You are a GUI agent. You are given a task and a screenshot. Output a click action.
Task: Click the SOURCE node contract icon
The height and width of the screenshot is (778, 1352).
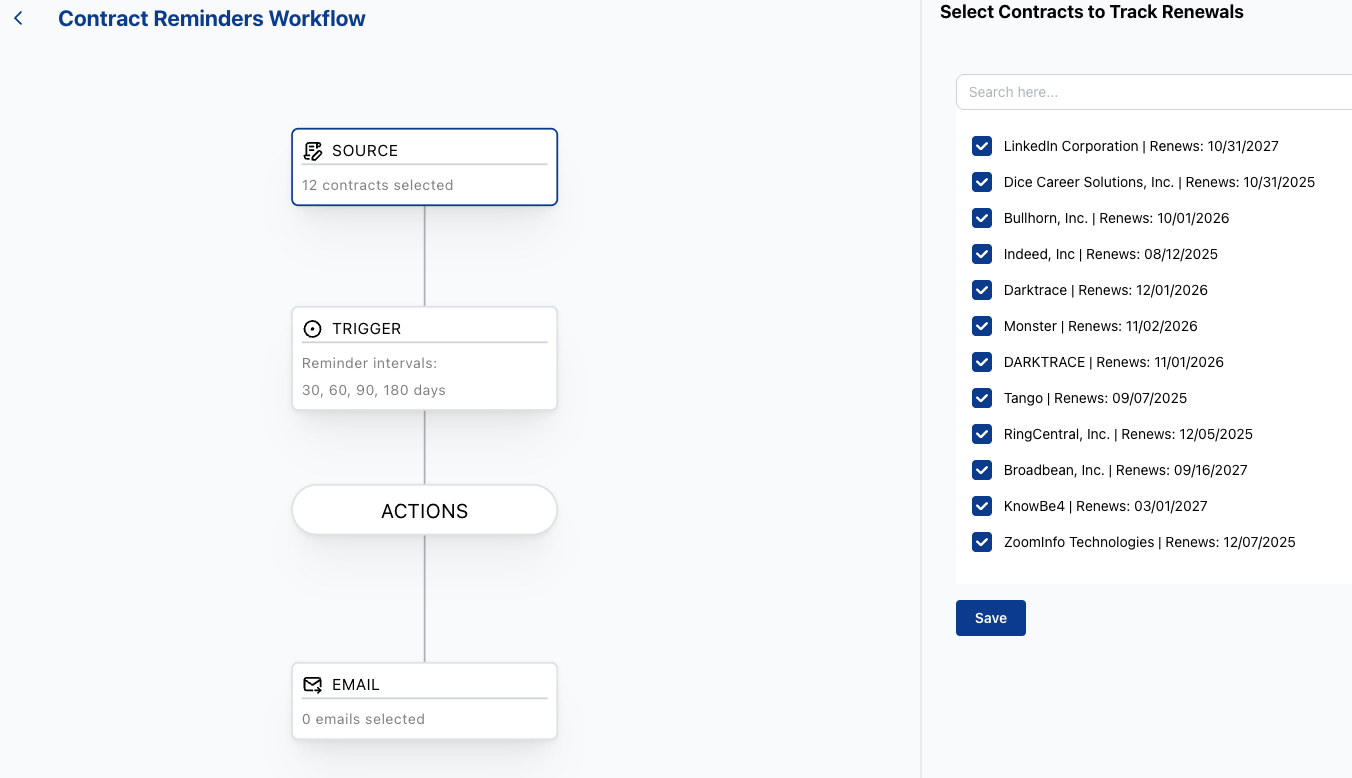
...
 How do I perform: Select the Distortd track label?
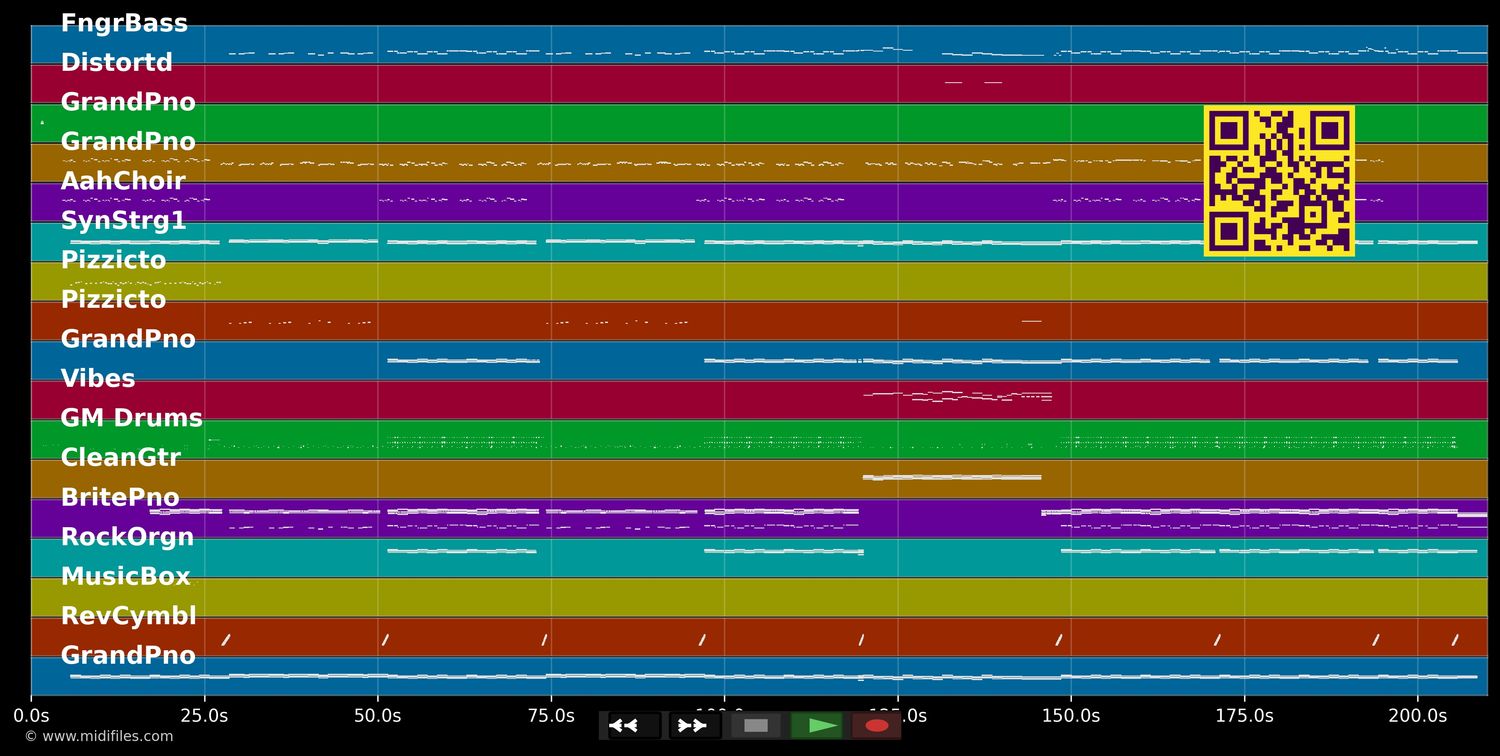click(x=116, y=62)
...
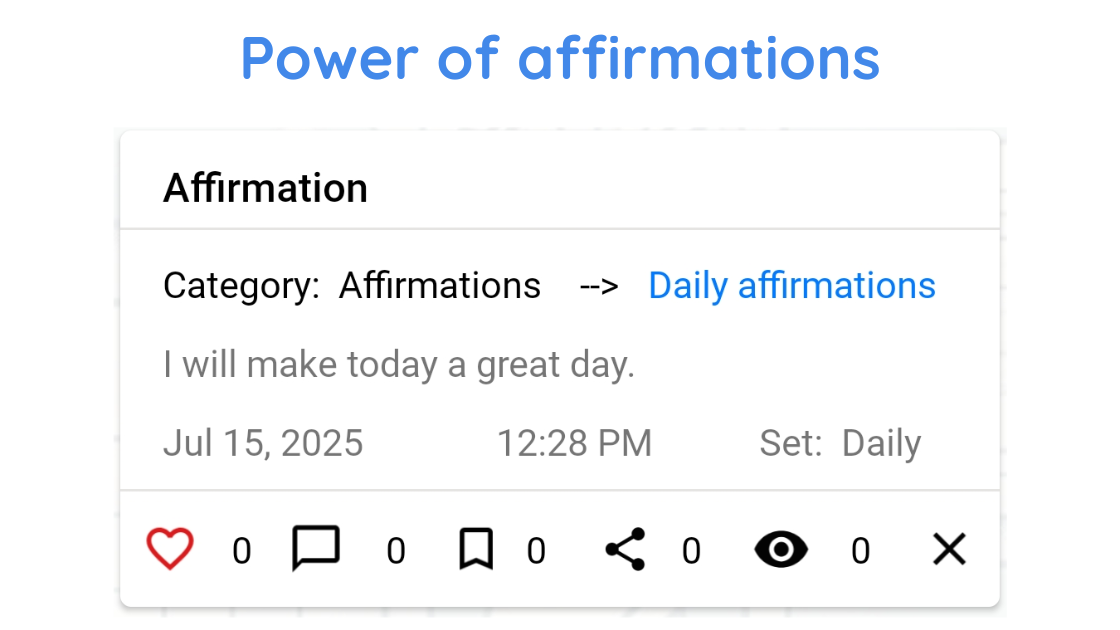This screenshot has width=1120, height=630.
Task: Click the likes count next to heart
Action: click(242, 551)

(What is expected): Only one stretch of the records above is wanted: the lines between the one holding "You are a GUI" and the one holding "The height and", inclusive, reproduced exactly.

(Exercise output):
You are a GUI agent. You are given a task and a screenshot. Output a click action.
Task: Click the SOURCE node contract icon
The height and width of the screenshot is (778, 1352).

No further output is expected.